I realize that my blogging has been a bit sporadic lately. But if you know me, or if you follow this blog, then you know that's just kind of how life is around here, and we roll with it as best we can. But today I have a "sibling story" that I have to share with you, and it just so happens that today's ABC Wednesday brings us to the letter S, so it works out perfectly.
At my son's Cub Scout meeting last night they were talking about the Christmas parade that the boys will be participating in next month. I hadn't really thought about it that much before then, but apparently my daughter had been assuming this whole time that she would be in the parade too.

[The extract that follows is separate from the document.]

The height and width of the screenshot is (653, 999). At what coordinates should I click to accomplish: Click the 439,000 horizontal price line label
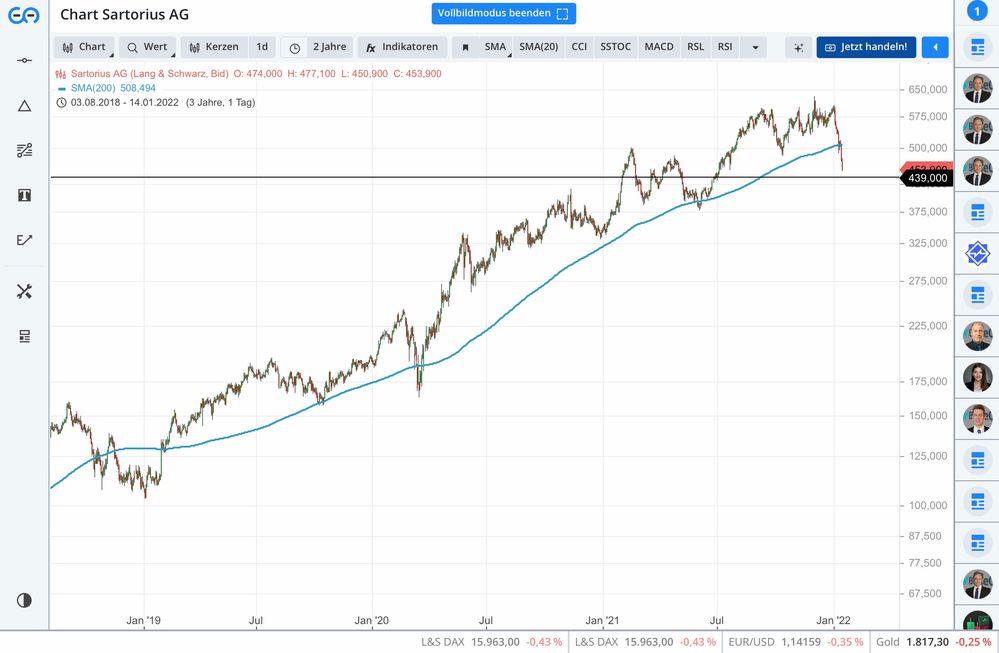coord(925,178)
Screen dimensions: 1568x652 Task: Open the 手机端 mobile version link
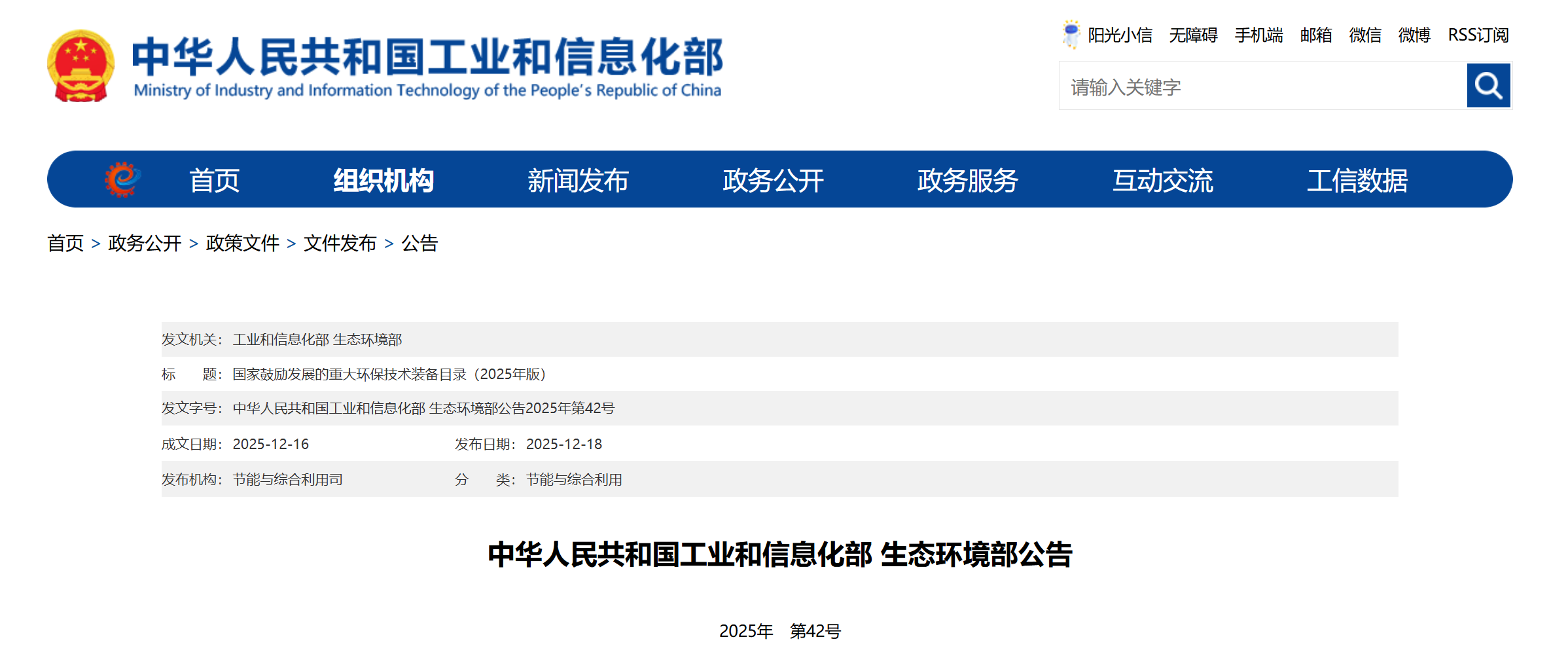click(x=1258, y=35)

When Cub Scouts started earlier this year we had explained to her that sometimes she would be able to do the activities with her brother, but that sometimes things would be just for the boys. She said she understood that, but it hadn't ever been put to the test until now.
She's been to all of the meetings, gone on all of the field trips, washed cars, and sold popcorn right along with the rest of the boys. Because she likes being included, and because there was never a reason that she couldn't be.
But now, only the boys will be riding on the parade float. (I brought up the question, wanting to know if they would have to be accompanied by a parent.) I was happy to hear that they wouldn't, because that means that I can relax and enjoy the parade. But my daughter was devastated.
I didn't realize it at first, until I noticed the little sniffles and then saw the silent tears. When I asked her what was wrong, that was when the outright sobs came out in a rush. Finally she managed to squeak out "I want to be with my brother!"
As I tried to calm her down, of course my son was also right there trying to comfort her. As excited as he is to be in his first parade, he insisted for her benefit that he knows watching the parade will be SO much more exciting than just riding in a float. But she was heartbroken, and all she could manage was "But I want to be with yoooouuuuuu!"
We tried for most of the ride home to try to find an approach that would cheer her up, but eventually we just had to let her cry it out. And as sad as it was, a part of me still had to appreciate how sweet it was too. There are very few things in life that this little girl loves more than her big brother, and not much makes her happier than being with him.
Fortunately the feelings are reciprocated, and the two of them spend a great deal of their time playing very happily together. I love the rewards of being able to watch the love and affection that they share. As a mom, I really couldn't ask for more.